Sirafa, Lucilla thought. The name had almost the sound of a Bene Gesserit Lineal Variant.

Sirafa studied Duncan. "Yes, he is small enough yet. He will be disguised and conveyed separately."

"No!" Lucilla said. "I am commanded to guard him!"

"You are being foolish," Sirafa said. "They will be looking for a woman of your appearance accompanied by someone of this young man's appearance. They will not be looking for a playfem of the Honored Matres with her companion of the night... nor for a Tleilaxu Master and his entourage."

Lucilla wet her lips with her tongue. Sirafa spoke with the confident assurance

of a House Proctor.

Sirafa draped the dragon robe over the back of the settee. She stood revealed in a clinging black leotard that concealed nothing of a body still lithe and supple, even well rounded. The body looked much younger than the face. As Lucilla looked at her, Sirafa passed her palms across her forehead and cheeks, smoothing them backward. Age lines grew shallow and a younger face was revealed.

A Face Dancer?

Lucilla stared hard at the woman. There were none of the other Face Dancer stigmata. Still...

"Get your robe off!" Sirafa ordered. Now her voice was younger and even more commanding.

"You must do it," Burzmali pleaded. "Sirafa will take your place as another decoy. It's the only way we'll get through."

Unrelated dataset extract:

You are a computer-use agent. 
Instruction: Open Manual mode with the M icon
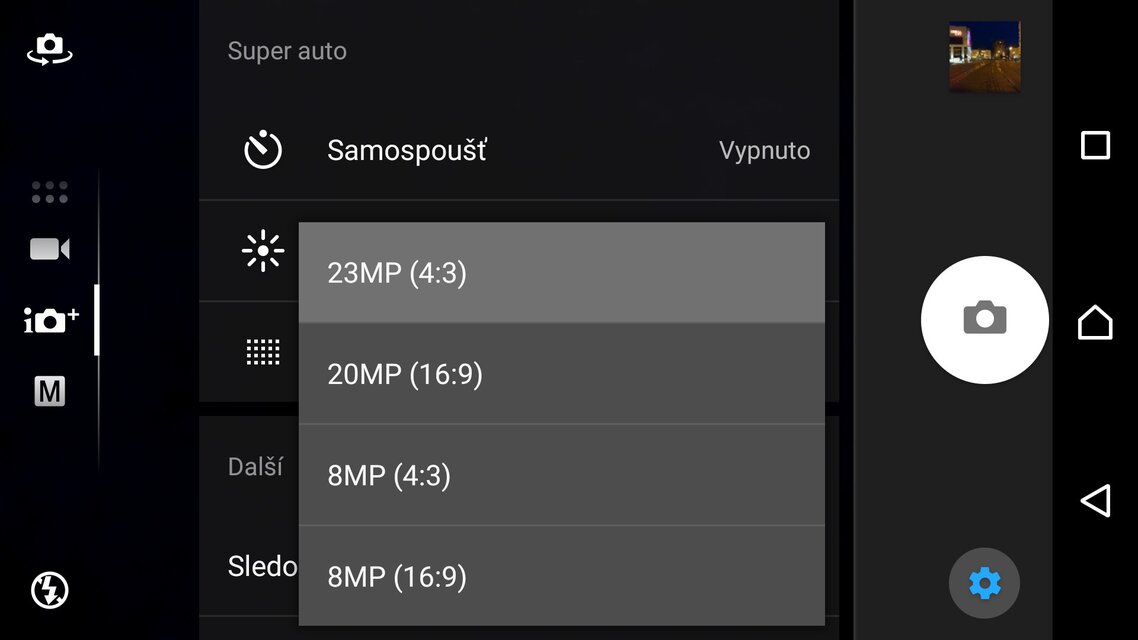[48, 391]
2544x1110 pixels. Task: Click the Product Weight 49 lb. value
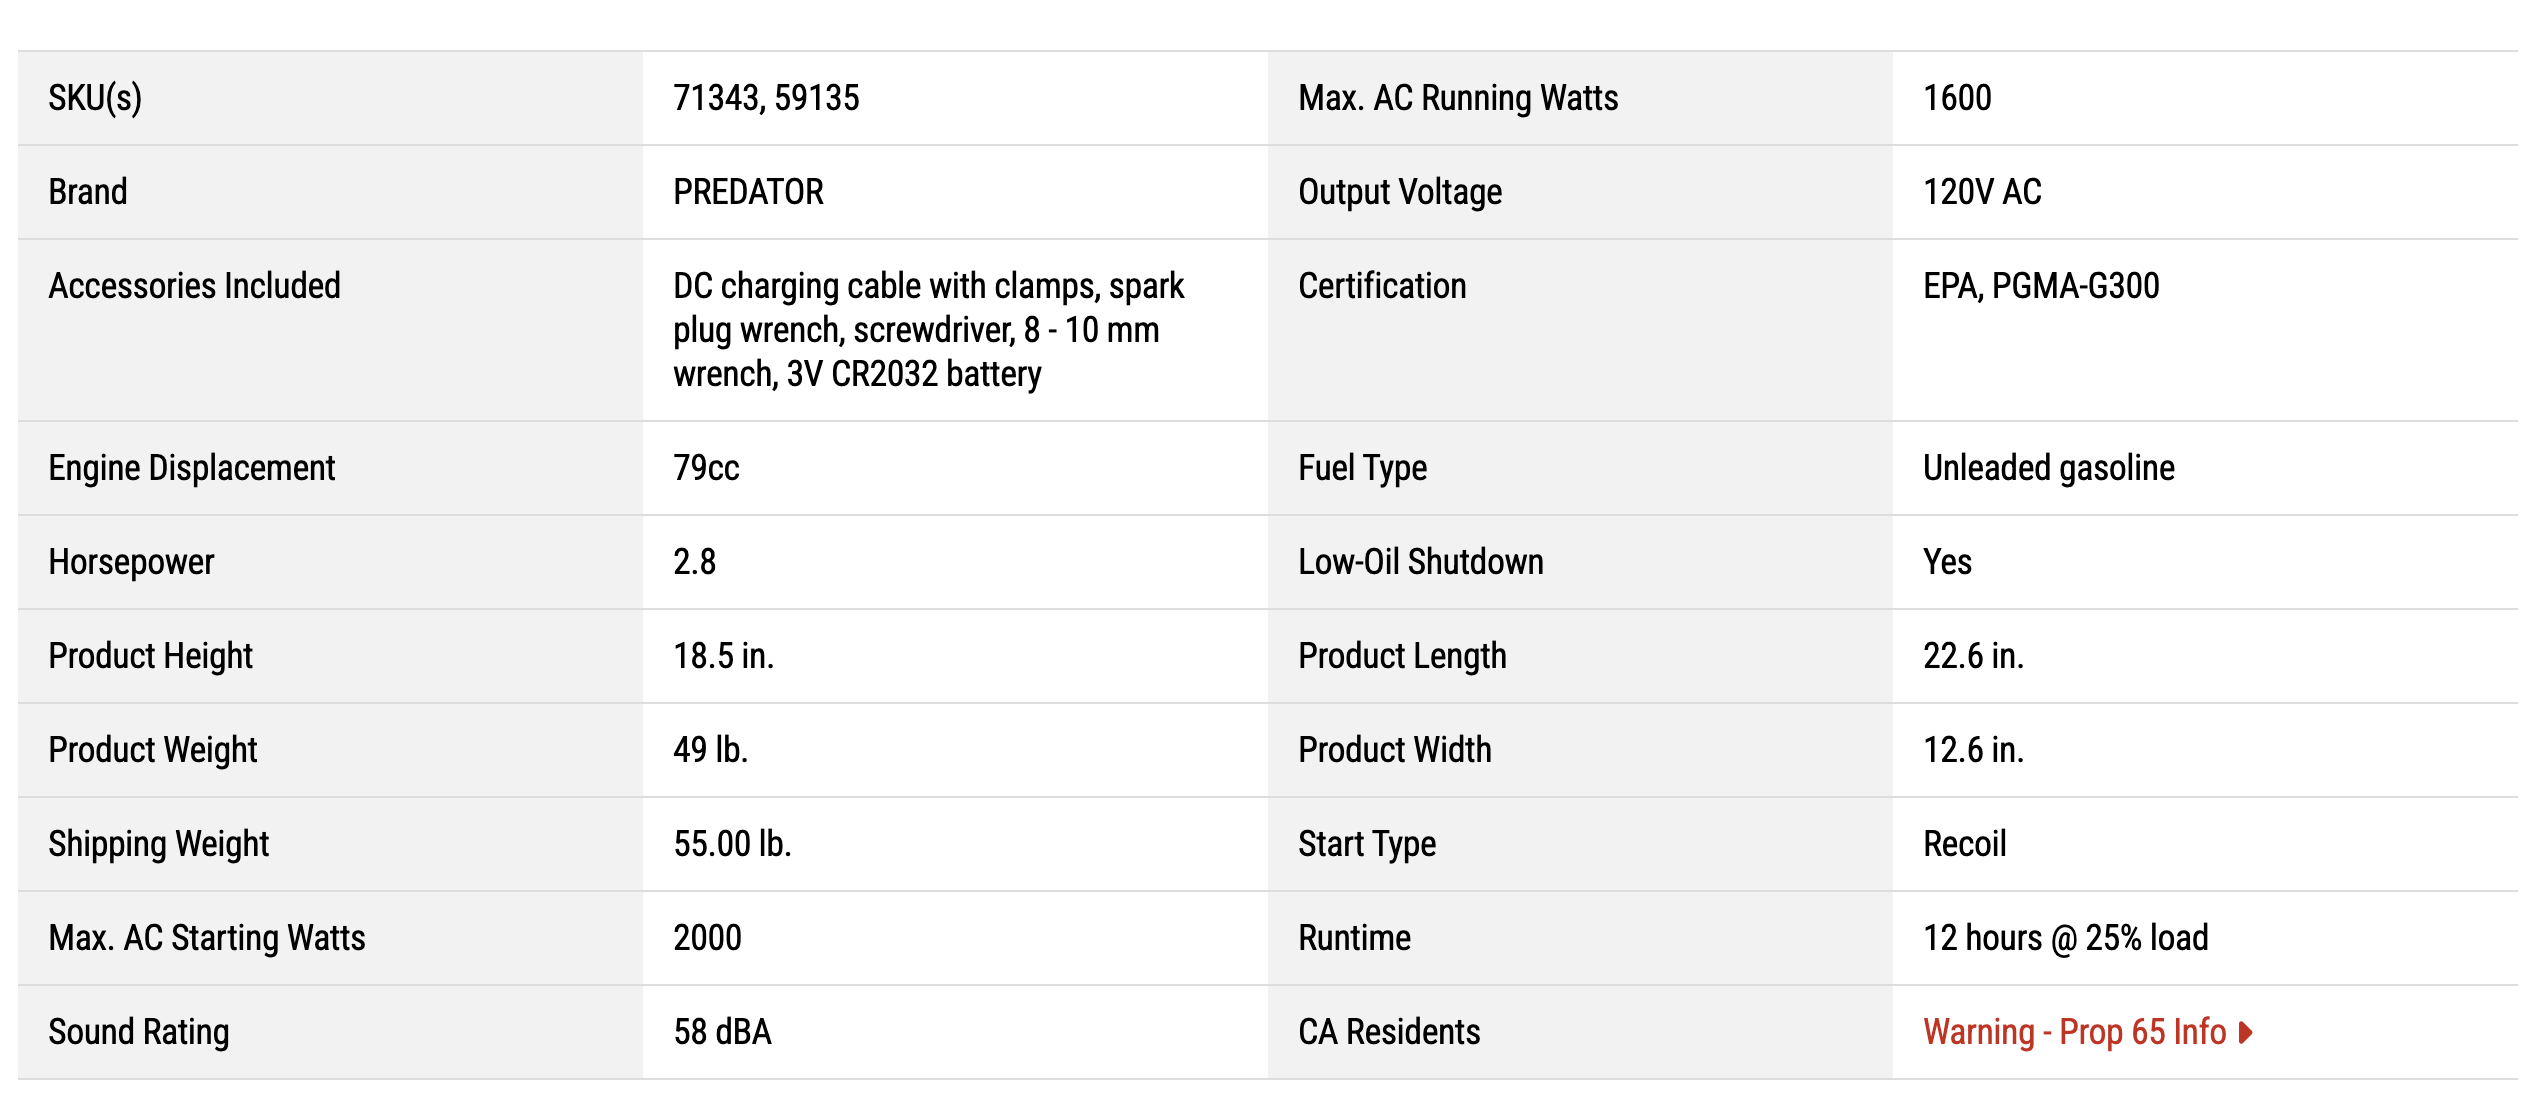710,750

"Get through to what?" Duncan asked.

"To a no-ship," Burzmali said.

"And where will that take us?" Lucilla demanded.

"To safety," Burzmali said. "We will be loaded with shere but I cannot say more. Even shere wears off in time."

"How will I be disguised as a Tleilaxu?" Duncan asked.

"Trust us that it will be done," Burzmali said. He kept his attention on Lucilla. "Reverend Mother?"

"You give me no choice," Lucilla said. She undid the quick fasteners and dropped her robe. She removed the small handgun from her bodice and tossed it onto the settee. Her own leotard was light gray and she saw Sirafa making note of this and of the knives in their leg sheaths.

"We sometimes wear black undergarments," Lucilla said as she slipped into the dragon robe. The fabric looked heavy but felt light. She pivoted in it, sensing the way it flared and fitted itself to her body almost as though it had been made just for her. There was a rough spot at the neck. She reached up and ran a finger along it.

"That is where the dart struck her," Sirafa said. "We moved fast but the acid scarred the fabric slightly. It is not visible to the eye."

"Is the appearance correct?" Burzmali asked Sirafa.

"Very good. But I will have to instruct her. She must make no mistakes or they will have both of you like that!" Sirafa clapped her hands for emphasis.

Where have I seen that gesture? Lucilla asked herself.

Duncan touched the back of Lucilla's right arm, his fingers secretly quick-talking: "That hand clap! A mannerism of Giedi Prime."